In a case study by Illouz et al., a patient suffering from chronic pancreatitis for more than two years and abnormal glucose tolerance test underwent pancreatectomy and islet autotransplantation and remains insulin independent 5 years after transplantation with less than 1,000 IEQ/kg body weight [294]. Interestingly, the same group has shown that no significant correlation exists between the number of islets transplanted and insulin independence. However, this may be as a result of differences in the etiology of chronic pancreatitis, such as secondary to chronic alcoholism [295]. This was in contrast to the University of Minnesota series [296]. Altogether, it is clear that islet graft function and efficacy following autotransplantation are greater, even with the presence of a lower β-cell mass [296, 297].
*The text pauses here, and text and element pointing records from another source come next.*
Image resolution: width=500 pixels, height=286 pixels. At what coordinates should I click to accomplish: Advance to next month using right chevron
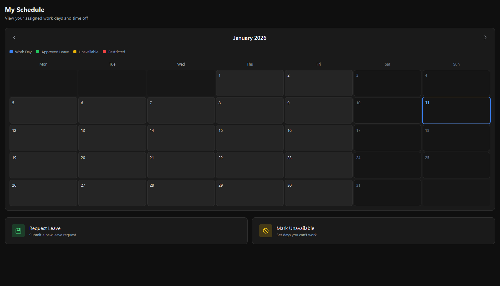485,37
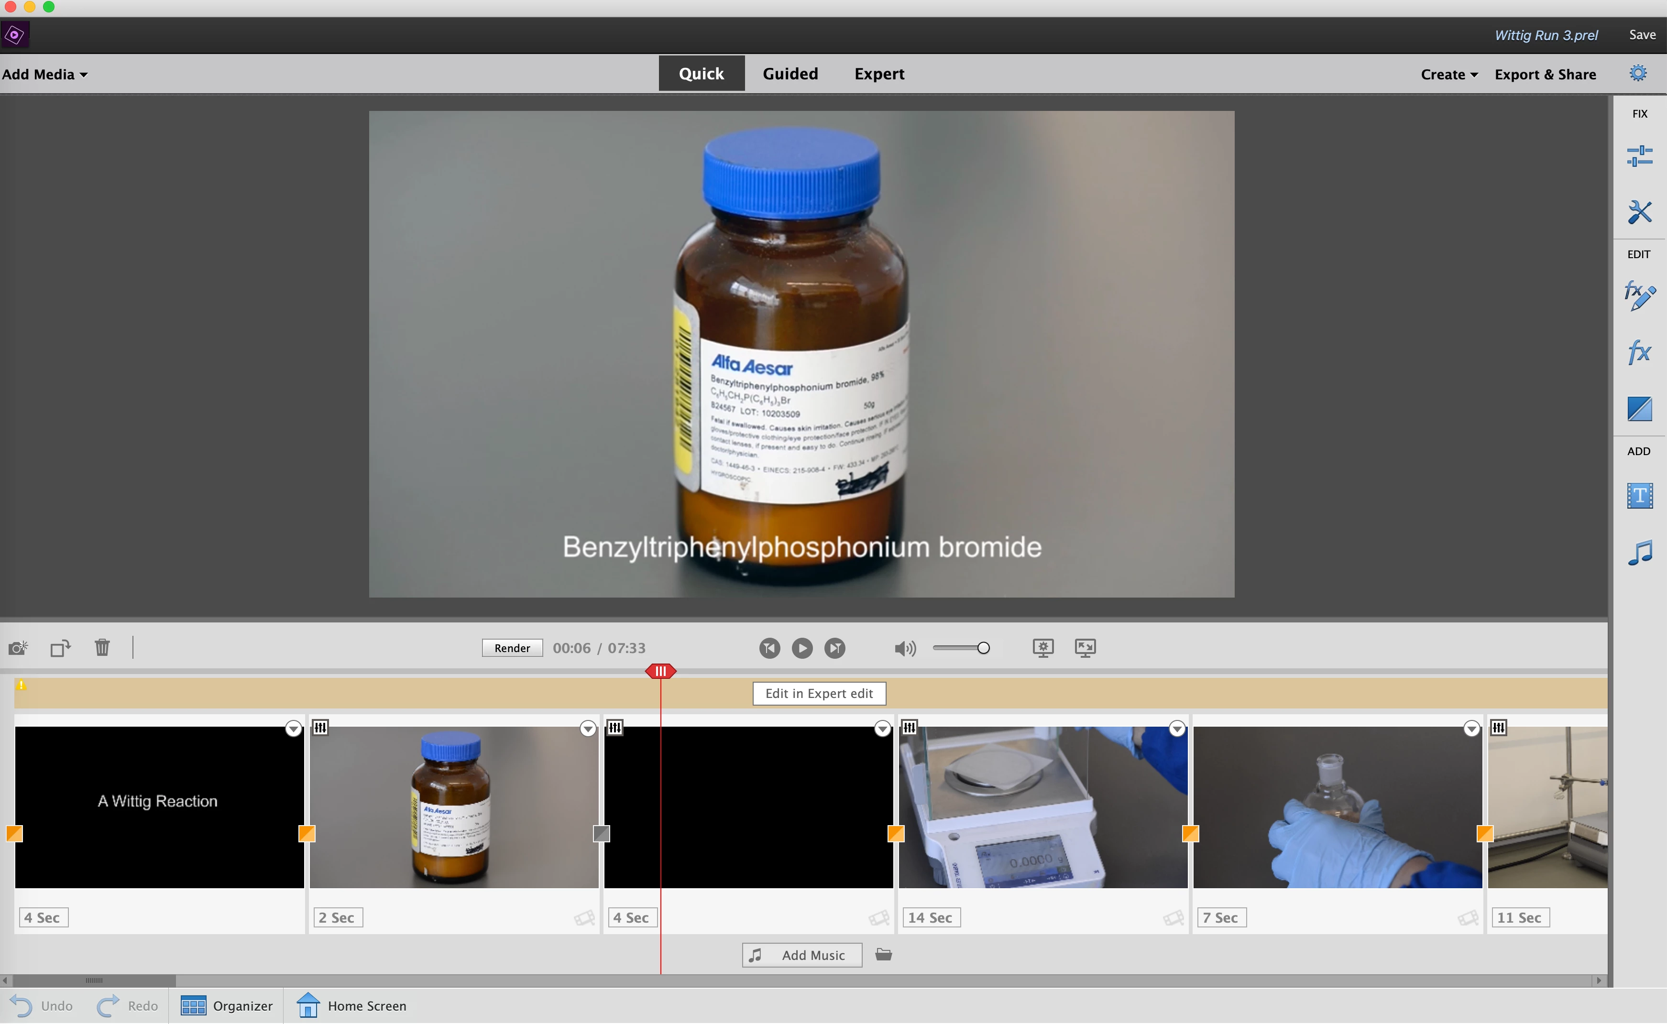Mute audio with the speaker icon
1667x1024 pixels.
pos(904,649)

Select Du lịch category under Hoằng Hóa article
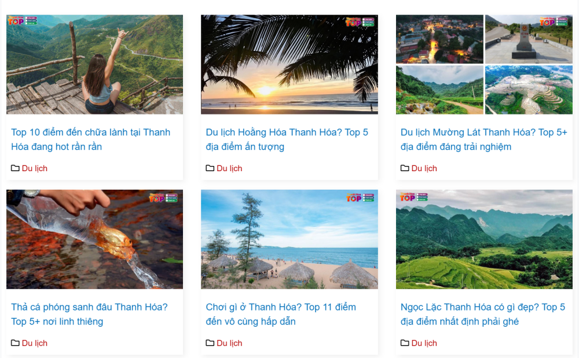tap(229, 168)
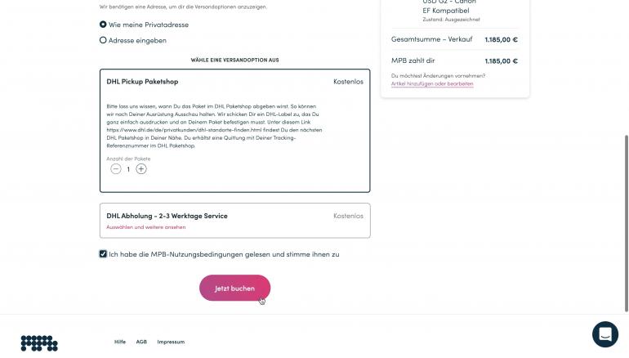Image resolution: width=629 pixels, height=358 pixels.
Task: Select 'Wie meine Privatadresse' radio option
Action: click(x=103, y=25)
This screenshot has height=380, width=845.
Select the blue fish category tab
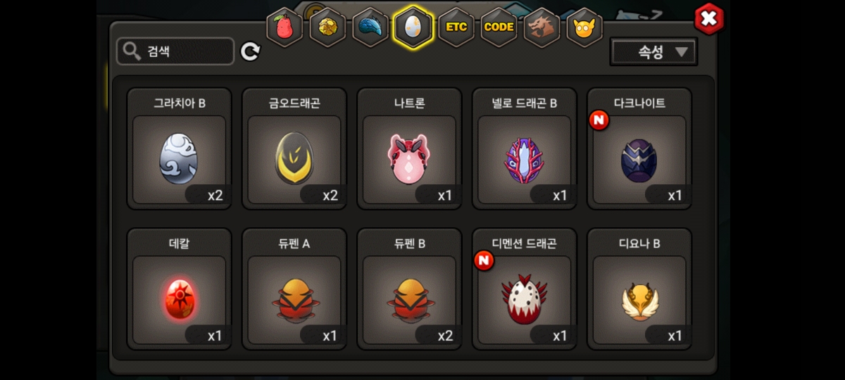coord(371,27)
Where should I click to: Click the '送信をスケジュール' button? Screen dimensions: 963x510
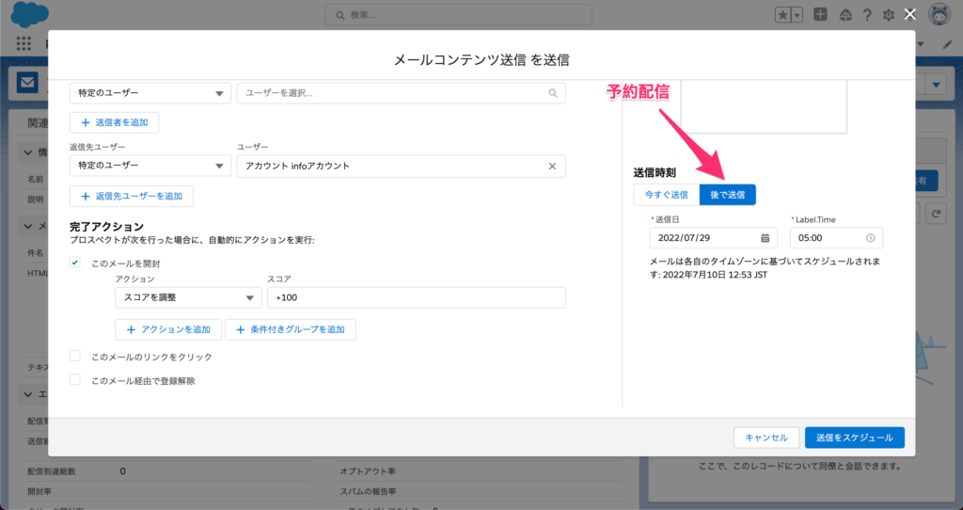click(854, 438)
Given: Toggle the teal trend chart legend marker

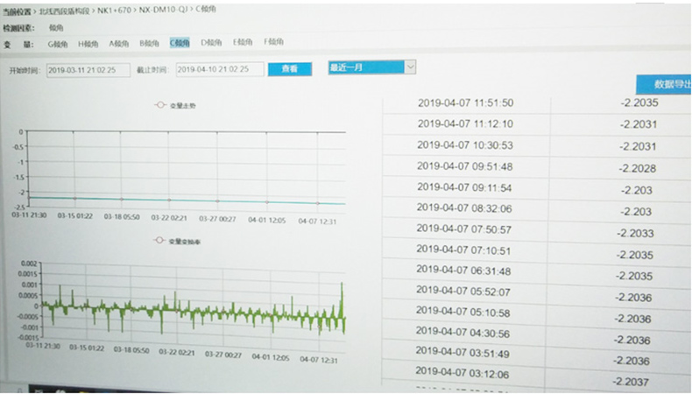Looking at the screenshot, I should coord(159,105).
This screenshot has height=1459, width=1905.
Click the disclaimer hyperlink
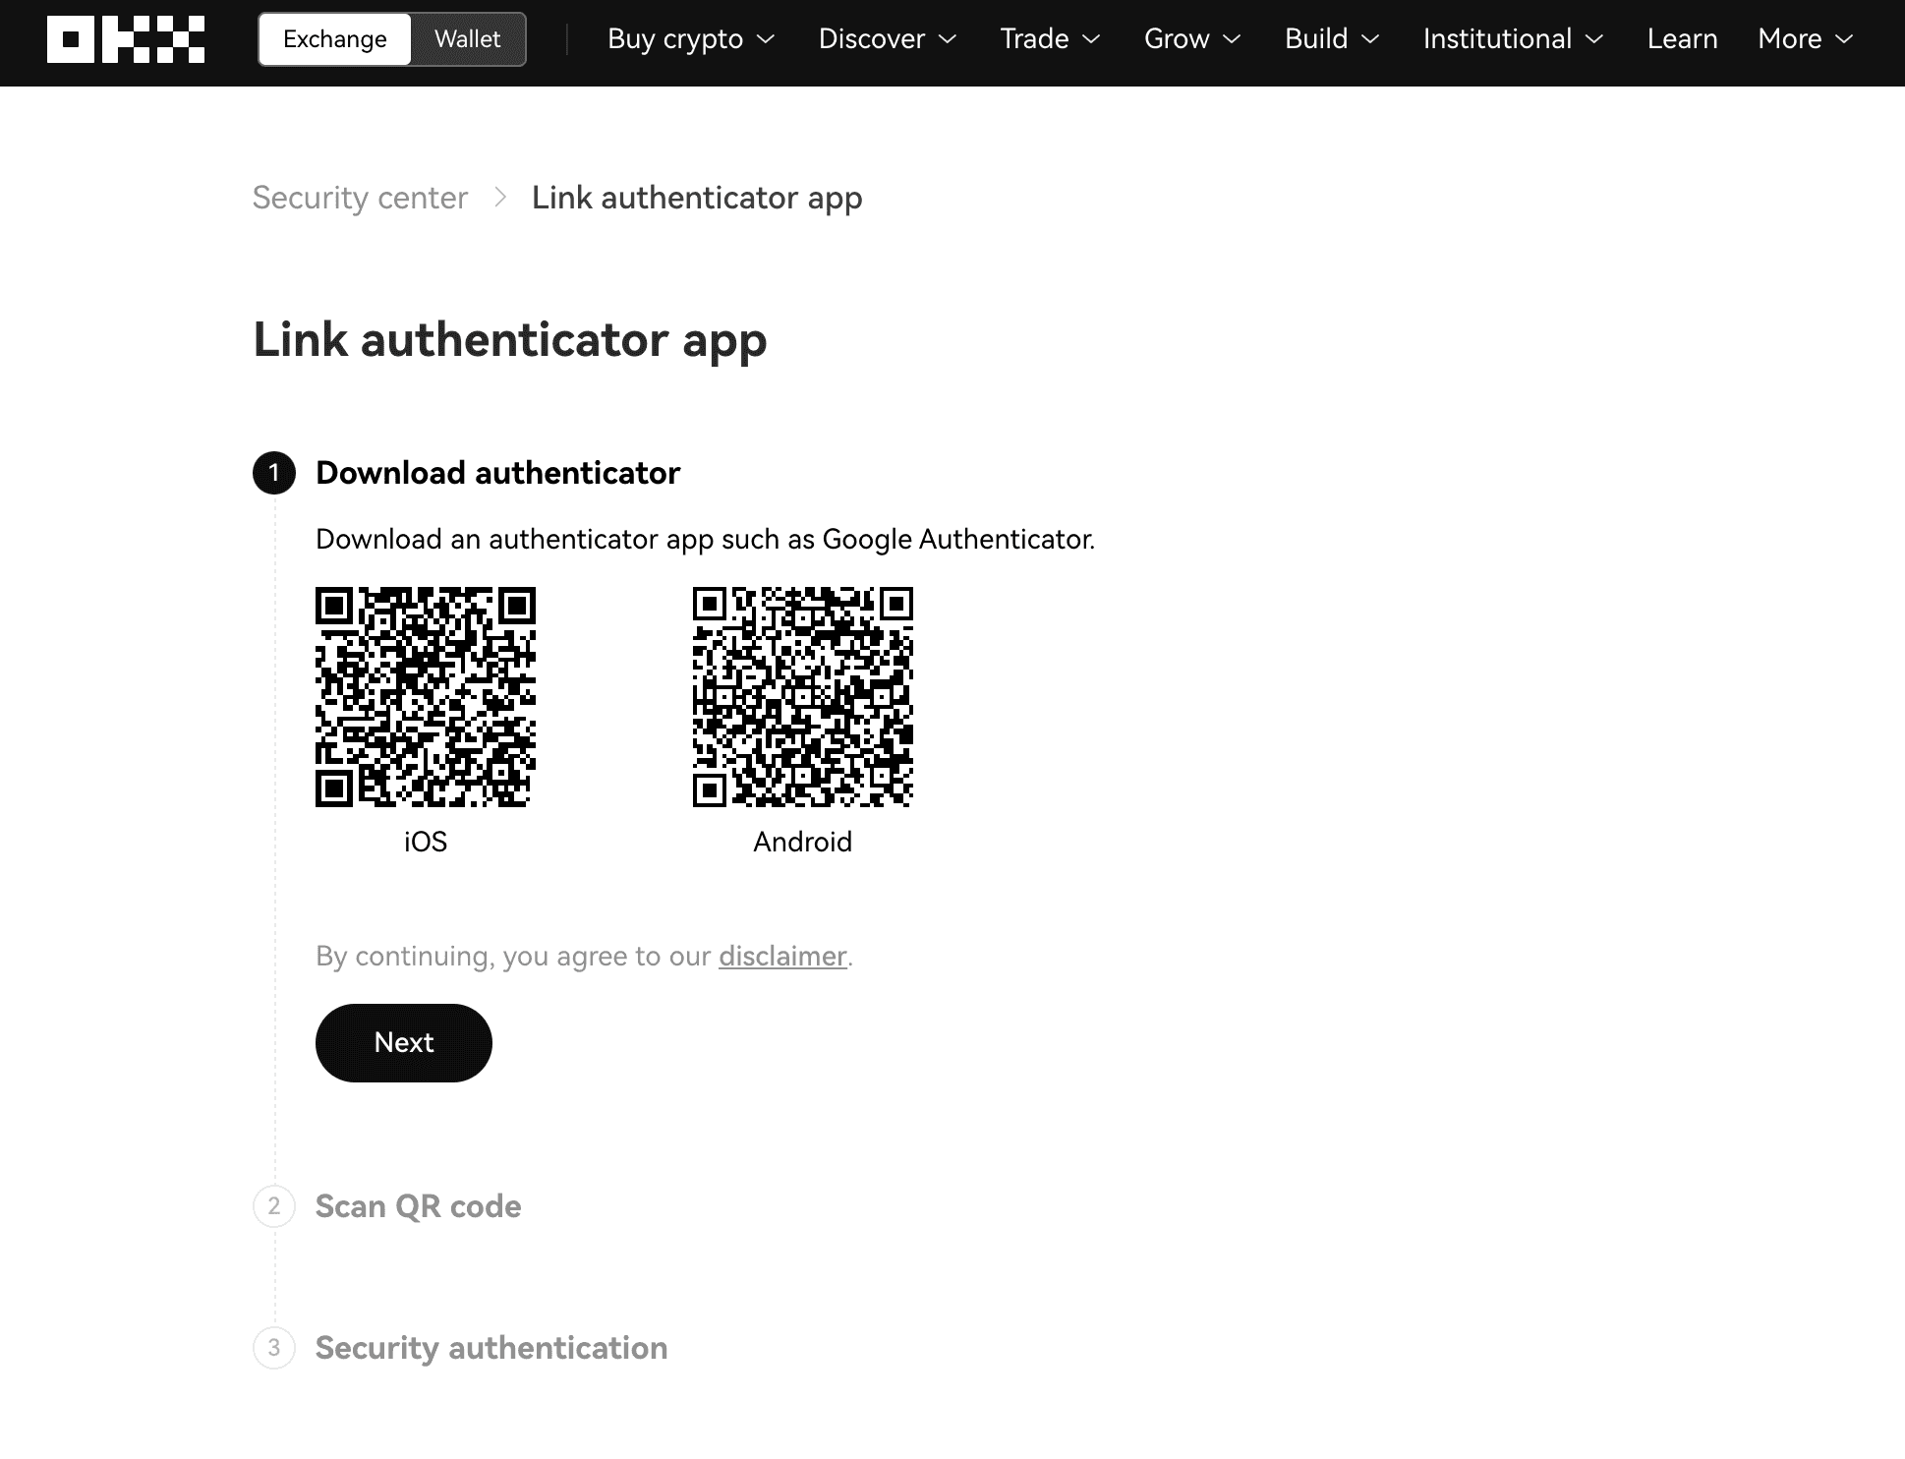781,955
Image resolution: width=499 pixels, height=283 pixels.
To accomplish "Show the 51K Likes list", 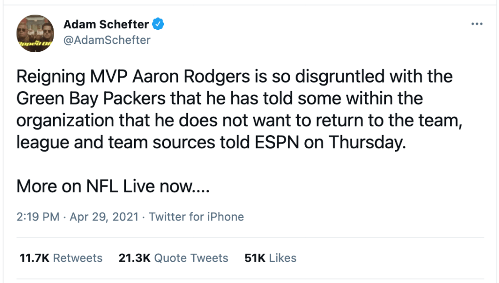I will pyautogui.click(x=270, y=258).
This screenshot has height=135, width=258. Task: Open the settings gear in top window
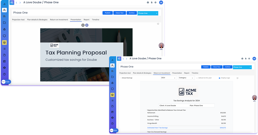pyautogui.click(x=155, y=2)
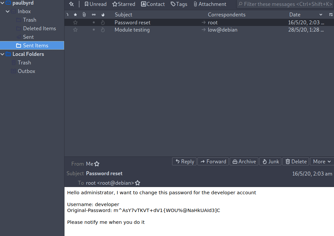Image resolution: width=334 pixels, height=236 pixels.
Task: Add root@debian contact via star icon
Action: point(138,183)
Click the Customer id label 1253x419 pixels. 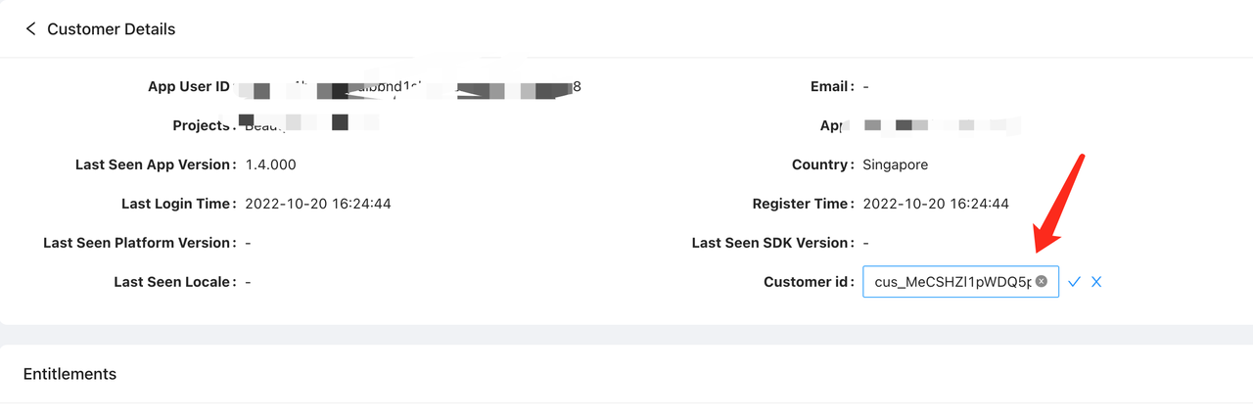(808, 282)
This same procedure has also been shown to have success in the pediatric population [298–300]. At the University of Minnesota, in 18 patients surveyed under the age of 18 suffering from chronic pancreatitis who underwent pancreatectomy and islet autotransplantation, only 7 were on narcotics, and 10 were insulin independent at 1 year. They concluded that the severity of diabetes may be reduced in three-fourths of patients, with higher graft efficacy in younger patients [298]. They also have identified that in the pediatric population, as in adults, performing the procedure early in the disease course is best to preserve islet cell mass and that preoperative measurement of fasting plasma glucose is useful for predicting islet yield [301, 302]. Furthermore, any surgical procedures prior to pancreatic resection should be avoided [299, 302].
11. Conclusion
Islet cell transplantation for the treatment of diabetes mellitus has made remarkable strides in its evolution towards truly becoming an alternative treatment to intensive medical therapy and pancreas transplantation. However, as highlighted in this paper, while barriers are identified and advancements are made, progress remains until it may be considered a more efficacious and viable alternative to those already established. Having identified several areas that serve against islet survival in the peritransplant period, there is reason to remain optimistic that new therapies and protocols will be implemented and, thus, aid towards the gradual improvement of islet graft efficacy over the short and long course. In the end, we can hope that islet cell transplantation will serve to prevent the debilitating complications of diabetes mellitus and lead our patients to healthier lives.
Conflict of Interests
No competing financial interests exist.